Behind Closed Doors
The visitors found themselves inside a bizarre combination of Macy's and the palace at Versailles. As hundreds of Manila's poorest, many of them in ragged clothes and rubber sandals, shuffled between golden ropes through Malacañang Palace, the residence of former President Ferdinand Marcos and his wife Imelda, they witnessed a show of conspicuous consumption beyond their imaginings. Inside Imelda's boudoir were two queen-size beds on an elevated platform, and a grand piano. The former First Lady's washbasin was made of gold. Downstairs, in a not-so-bargain basement, the woman who used to refer to "my fellow poor" had left behind some 2,700 pairs of size eight shoes, five shelves of Gucci handbags and 38 of her 105 clothes racks, designed to carry 80 outfits each. Around the château hung life-size portraits depicting the former First Couple as a scantily clad Filipino version of Adam and Eve. Elsewhere, the Marcoses had been a touch more modest: the legends on their bedroom intercoms read simply "King's Room" and "Queen's Room."

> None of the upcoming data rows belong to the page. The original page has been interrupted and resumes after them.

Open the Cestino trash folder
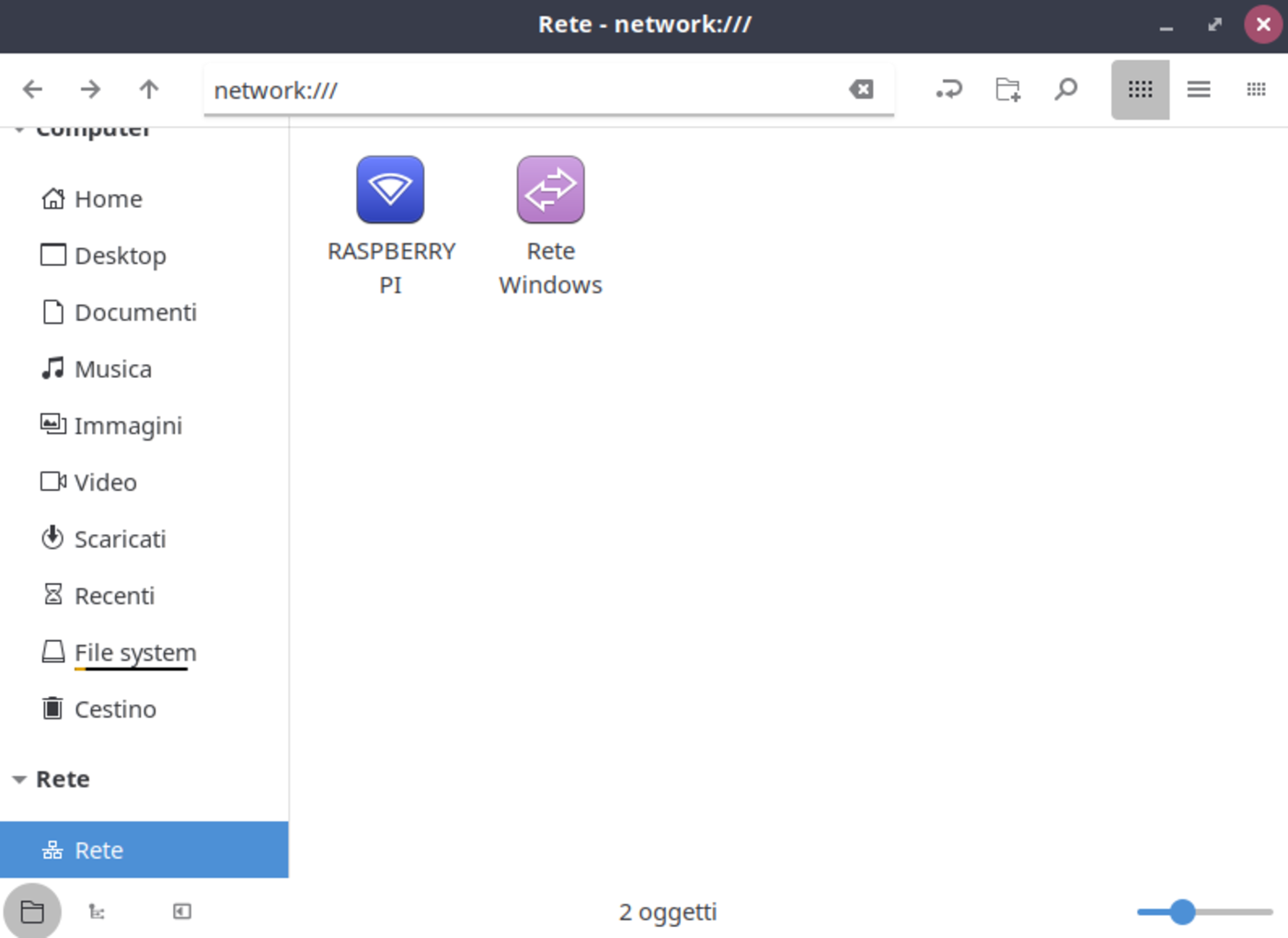The height and width of the screenshot is (938, 1288). click(114, 708)
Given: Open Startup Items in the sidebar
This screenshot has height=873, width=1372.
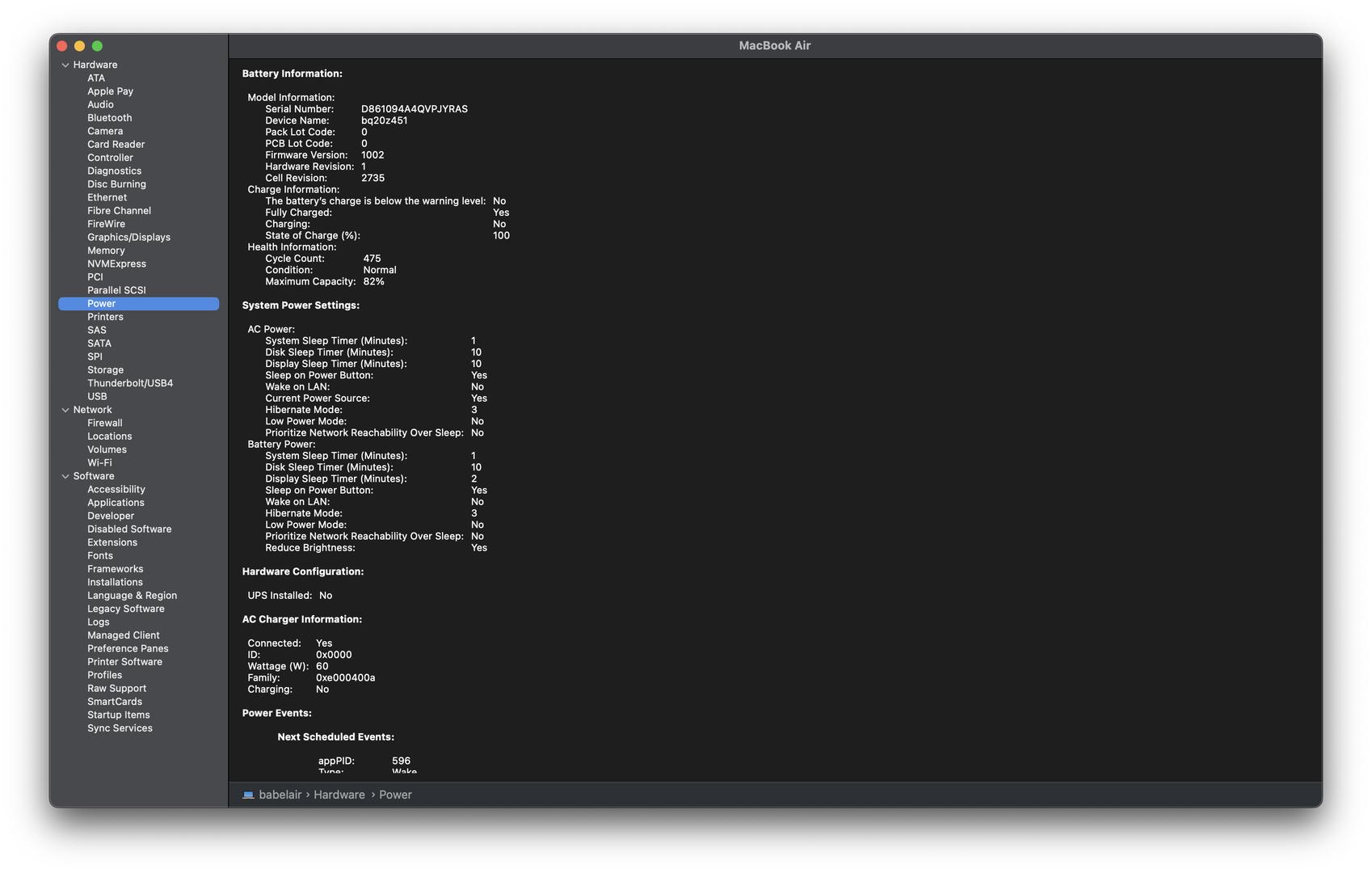Looking at the screenshot, I should 119,715.
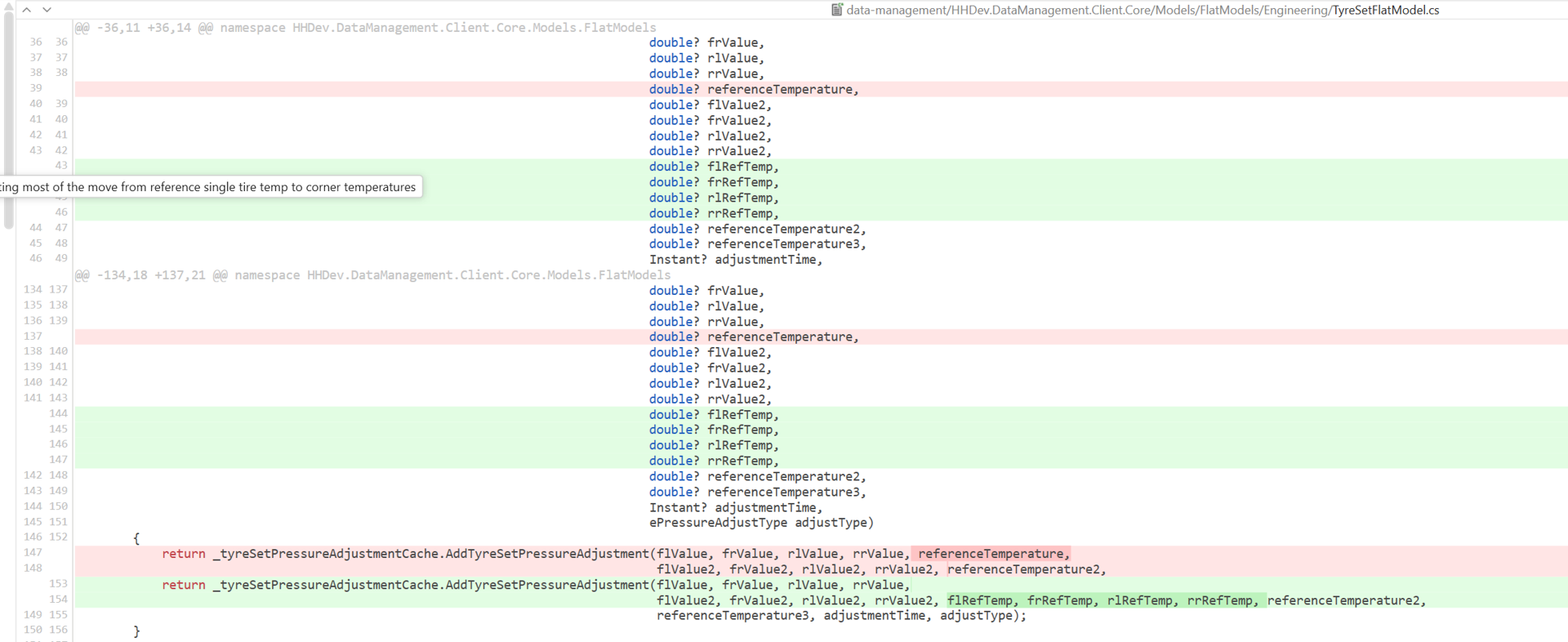Select added rrRefTemp line at new line 147
Image resolution: width=1568 pixels, height=642 pixels.
tap(713, 461)
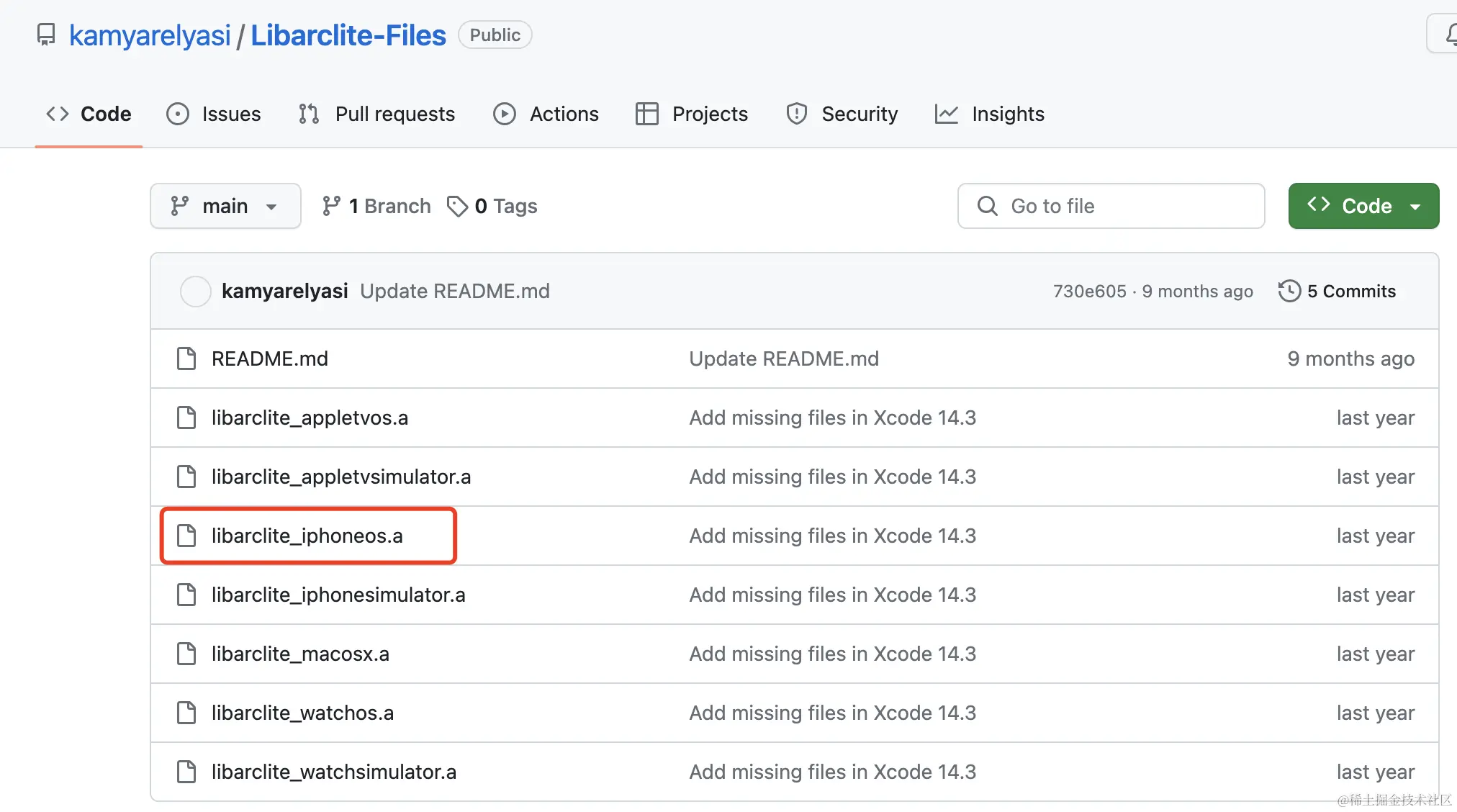Click kamyarelyasi's avatar in the commit row
Image resolution: width=1457 pixels, height=812 pixels.
(195, 292)
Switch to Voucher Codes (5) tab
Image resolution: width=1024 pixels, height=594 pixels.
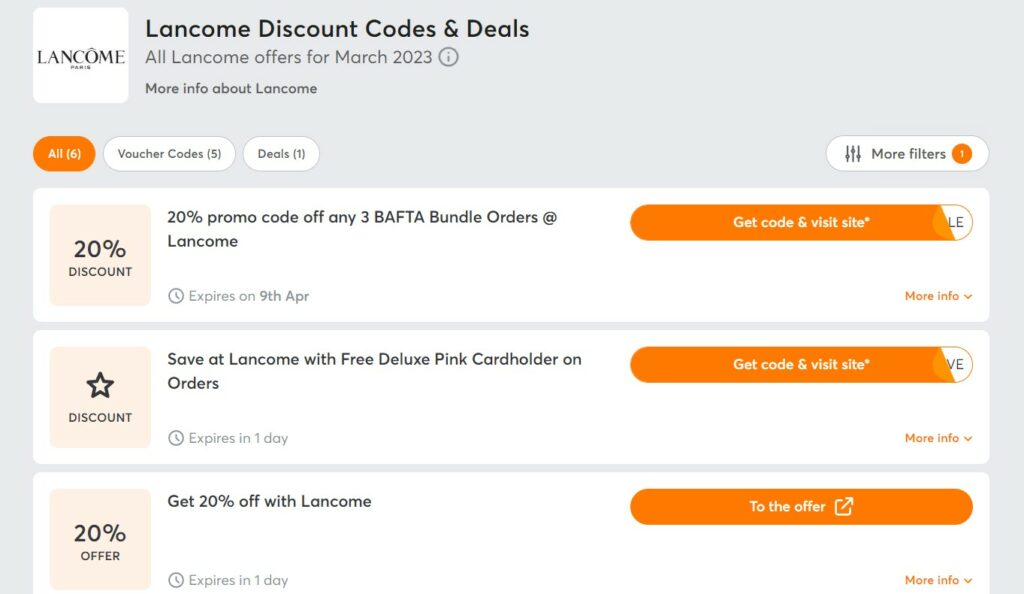[x=169, y=153]
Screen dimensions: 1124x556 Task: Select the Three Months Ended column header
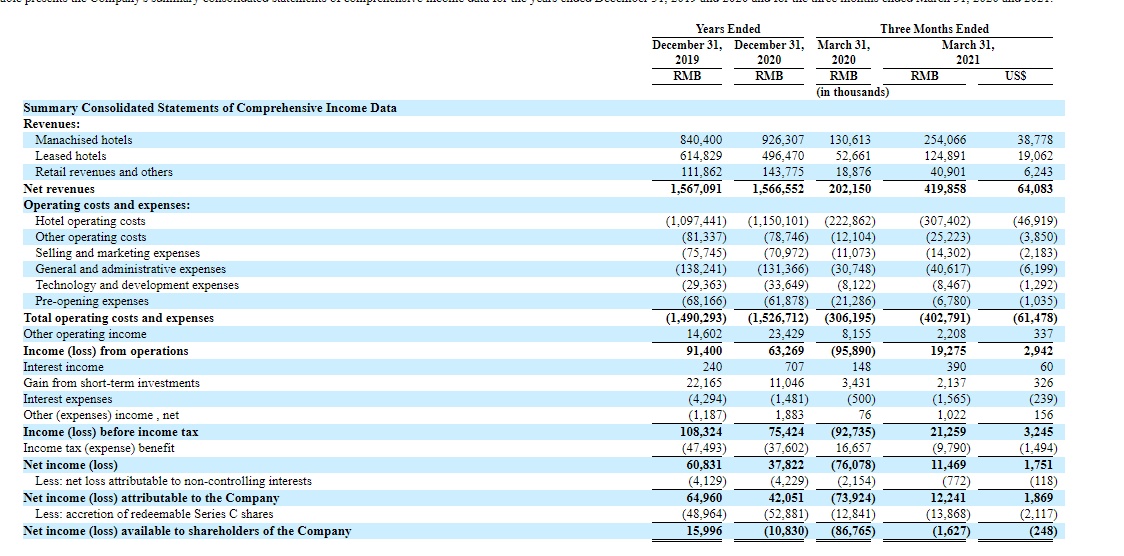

In opening the doors to Malacañang Palace last week, President Corazon Aquino was hoping to close the doors, symbolically, on an era of covert monarchy. True to her campaign promise, the new leader turned the Marcos mansion into the People's Park, a public museum. Faithful so far to another promise, the former housewife showed every sign of for-swearing the designer life-style of her predecessors. She still operates out of a guesthouse next to the Spanish-style palace and commutes to work from her modest suburban home.
At the same time, however, Aquino remained determined to bring to light all the hidden wealth of the exiled couple. Before the palace was thrown open to the public last week, investigators spent two weeks compiling an inventory of the belongings abandoned by the Marcoses during their precipitate departure. The findings suggested that the skeletons in the Marcos closets were quite as outrageous as the Valentino gowns.
Many of the objects found around the palace documented the paranoia and the prodigality of the Marcos regime. Some of the paintings hanging from the walls had been appropriated at will by the Marcoses from the Metropolitan Museum of Manila. Scrapbooks contained photographs of properties in New York City and London, presumably belonging to the royal couple. Bea Zobel, an art collector who led volunteers in sorting through the Marcoses' possessions, noted that Imelda may have spent as much as several million dollars on jewels and antiques in a single day. Given her husband's official salary of $5,700 a year, such a shopping spree amounted to more than 500 years' income for the former First Couple. "The Marcoses did not realize the value of money anymore," said Zobel. "They just kept on buying and buying."